• Extrait fourni
▽
Gérard Tiry
Aspects de la Pensée objective

La pensée objective n’existe pas dès la naissance, elle n’apparaît que lorsque l’évolution de l’enfant a atteint un certain stade. La conscience est d’abord globale et inorganisée ; toutes les activités sont ressenties comme internes, aussi bien dans leurs origines, que dans leurs manifestations, elles ne sont pas différenciées mais vécues extatiquement.

(Revue Être Libre. Numéro 243, Avril-Juin 1970)

La pensée objective n’existe pas dès la naissance, elle n’apparaît que lorsque l’évolution de l’enfant a atteint un certain stade. La conscience est d’abord globale et inorganisée ; toutes les activités sont ressenties comme internes, aussi bien dans leurs origines, que dans leurs manifestations, elles ne sont pas différenciées mais vécues extatiquement.

Ainsi que l’a fait observer le psychologue PIAGET, dans un second stade, l’enfant crée son monde. C’est celui que nous découvrons à travers ses dessins et ce qu’il est convenu d’appeler « les mots d’enfants ». Il ignore la signification traditionnelle de nos symboles, de sorte qu’il les bouscule, atteignant le cœur des choses par des formules intuitives qui nous surprennent lorsque nous les jugeons suivant nos critères habituels de pensée.

En fait, pour l’enfant qui n’est pas encore conditionné par le système d’éducation conventionnel, ses sensations-sentiments sont action.

Il semble que l’enfant n’accède à la logique telle que la conçoivent les adultes, que vers l’âge de 7 ans. Il perdra en même temps ses dons.
△
• Enregistrements présentés
▽
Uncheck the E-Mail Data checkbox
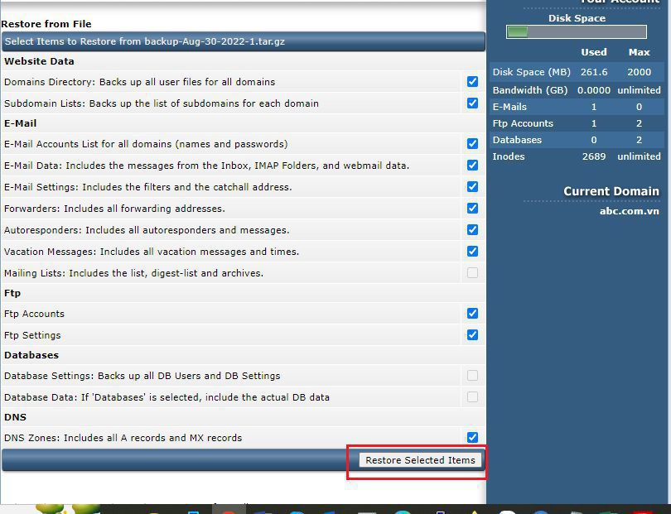Screen dimensions: 671x514 point(472,166)
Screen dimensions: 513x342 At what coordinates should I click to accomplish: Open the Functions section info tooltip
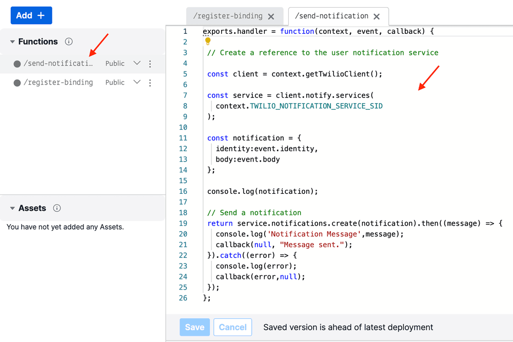[x=69, y=42]
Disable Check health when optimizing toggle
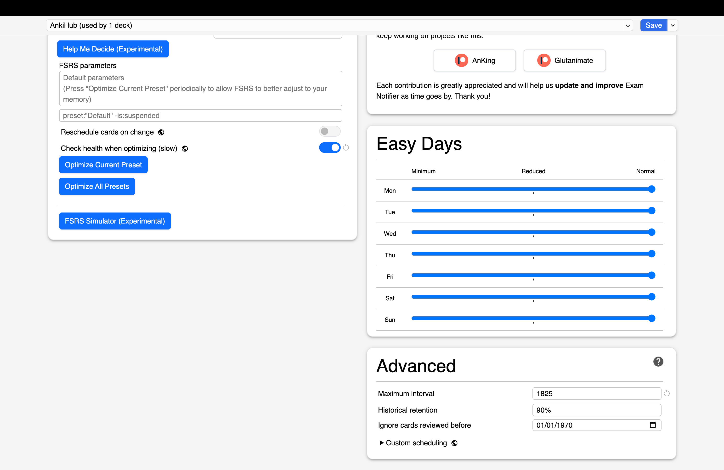Viewport: 724px width, 470px height. click(330, 148)
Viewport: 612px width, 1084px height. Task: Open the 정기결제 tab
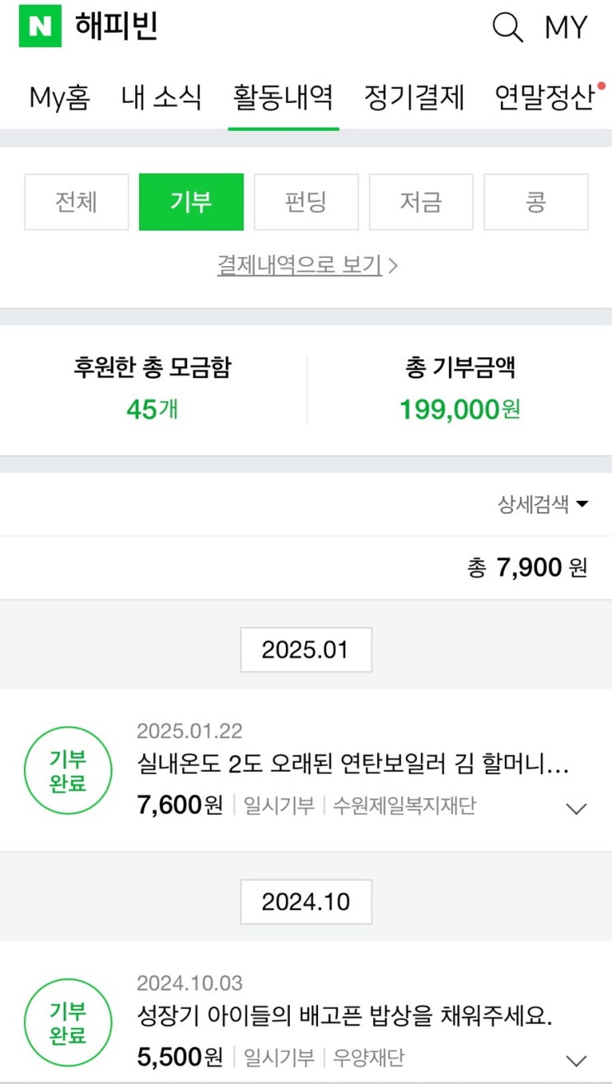pyautogui.click(x=414, y=98)
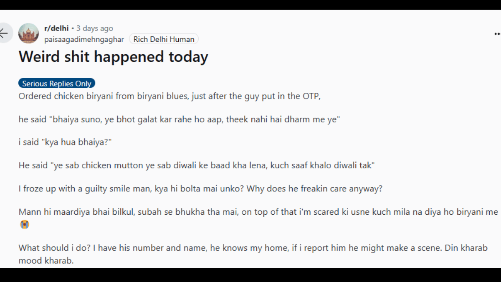Click the final words "mood kharab."
Image resolution: width=501 pixels, height=282 pixels.
[x=46, y=261]
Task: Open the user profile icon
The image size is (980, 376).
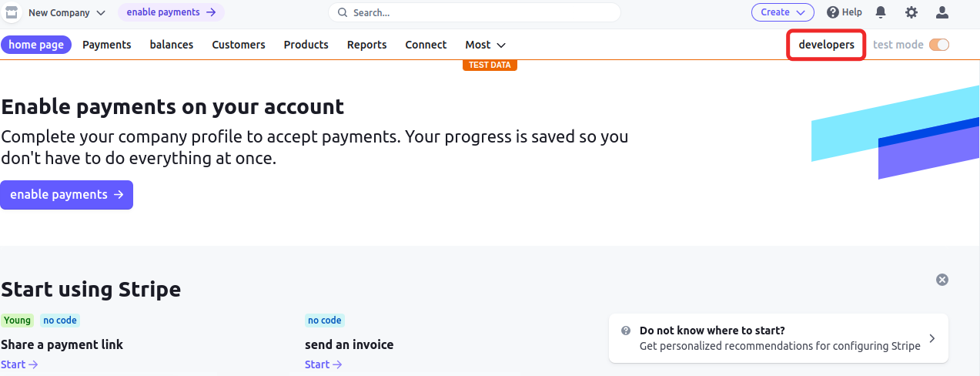Action: (x=942, y=12)
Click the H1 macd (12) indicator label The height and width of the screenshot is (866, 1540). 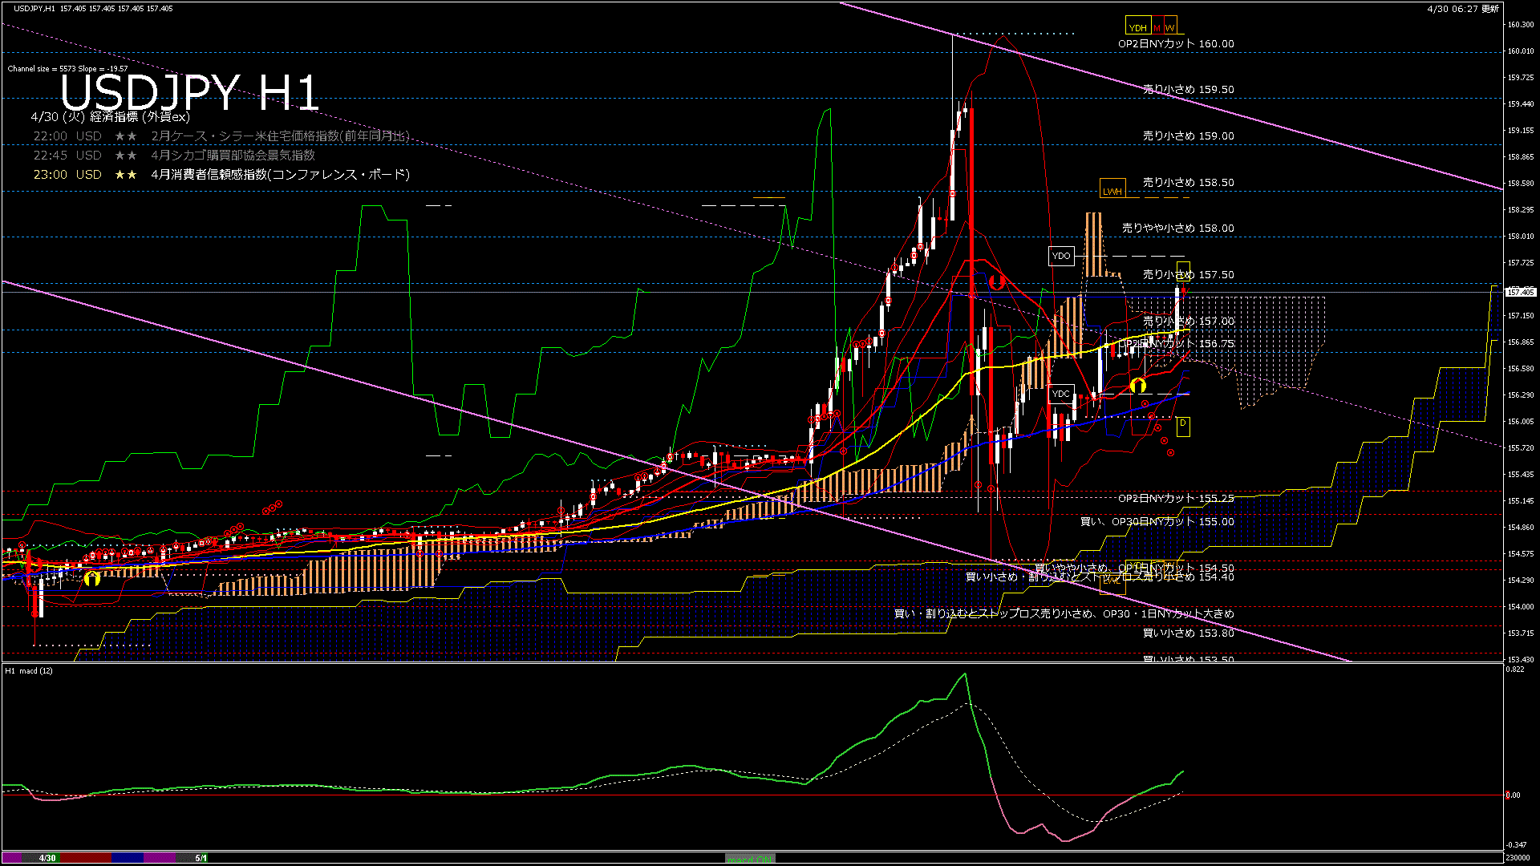(29, 671)
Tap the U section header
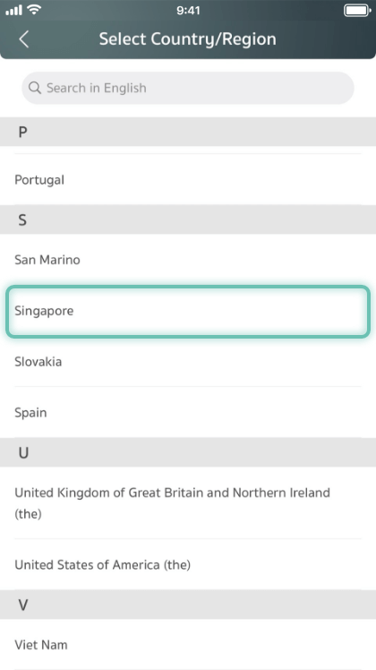Viewport: 376px width, 670px height. (x=188, y=452)
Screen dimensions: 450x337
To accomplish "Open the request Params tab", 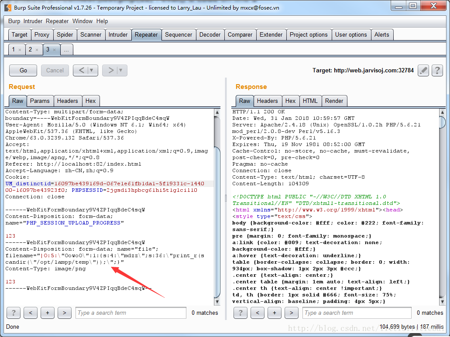I will 40,101.
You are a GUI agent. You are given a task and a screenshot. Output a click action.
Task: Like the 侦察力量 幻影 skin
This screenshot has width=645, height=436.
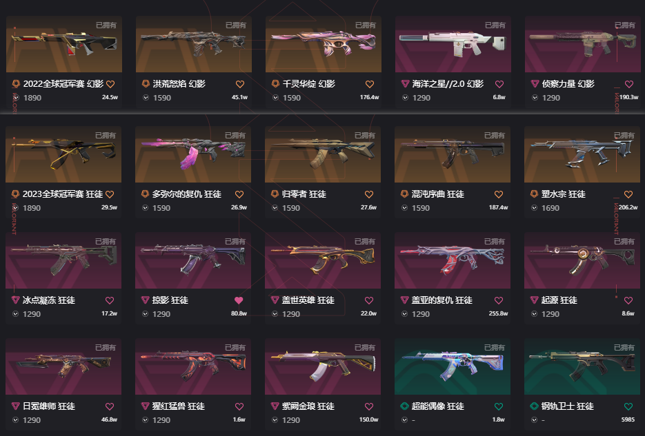[629, 84]
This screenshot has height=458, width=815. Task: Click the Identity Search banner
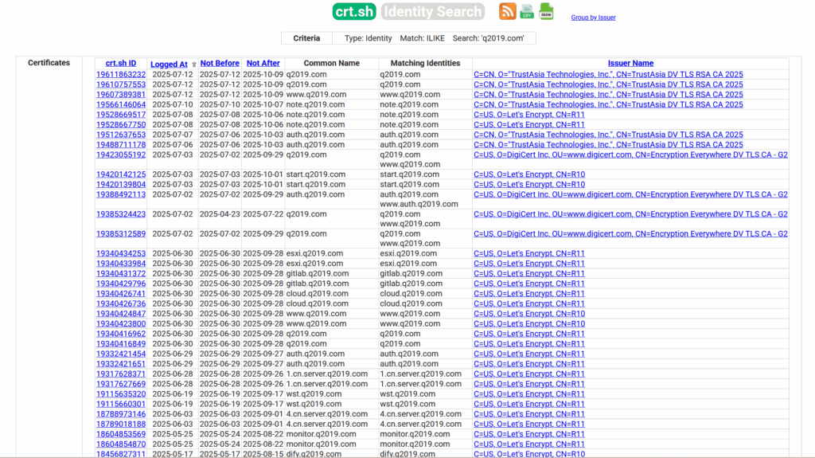(x=432, y=12)
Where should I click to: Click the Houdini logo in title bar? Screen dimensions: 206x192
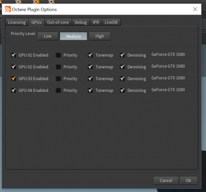tap(8, 9)
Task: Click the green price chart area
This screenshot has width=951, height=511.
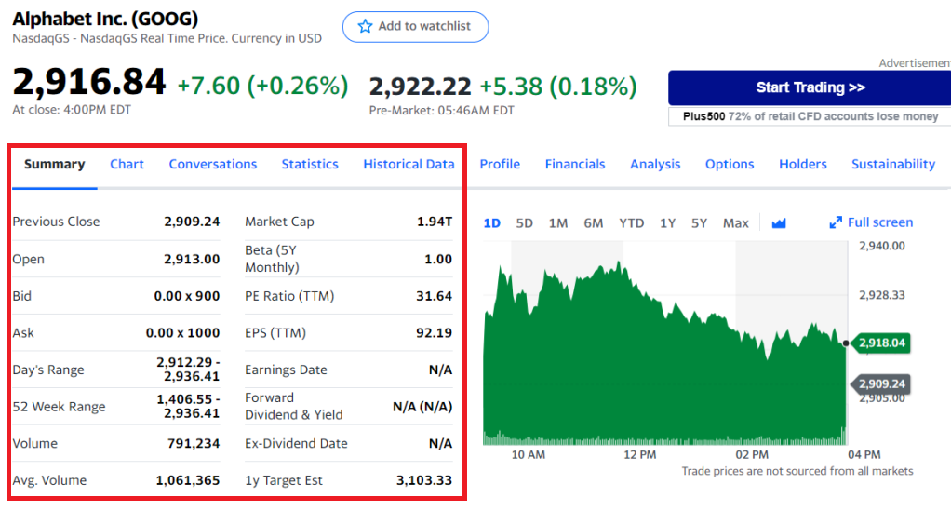Action: pos(651,372)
△
• À faire
Recopiez fidèlement le passage de l'extrait sur la pensée objective, en commençant par « Ainsi que l’a » et en poursuivant jusqu'à « temps ses dons. ».

• Réponse ci-dessous
Ainsi que l’a fait observer le psychologue PIAGET, dans un second stade, l’enfant crée son monde. C’est celui que nous découvrons à travers ses dessins et ce qu’il est convenu d’appeler « les mots d’enfants ». Il ignore la signification traditionnelle de nos symboles, de sorte qu’il les bouscule, atteignant le cœur des choses par des formules intuitives qui nous surprennent lorsque nous les jugeons suivant nos critères habituels de pensée.

En fait, pour l’enfant qui n’est pas encore conditionné par le système d’éducation conventionnel, ses sensations-sentiments sont action.

Il semble que l’enfant n’accède à la logique telle que la conçoivent les adultes, que vers l’âge de 7 ans. Il perdra en même temps ses dons.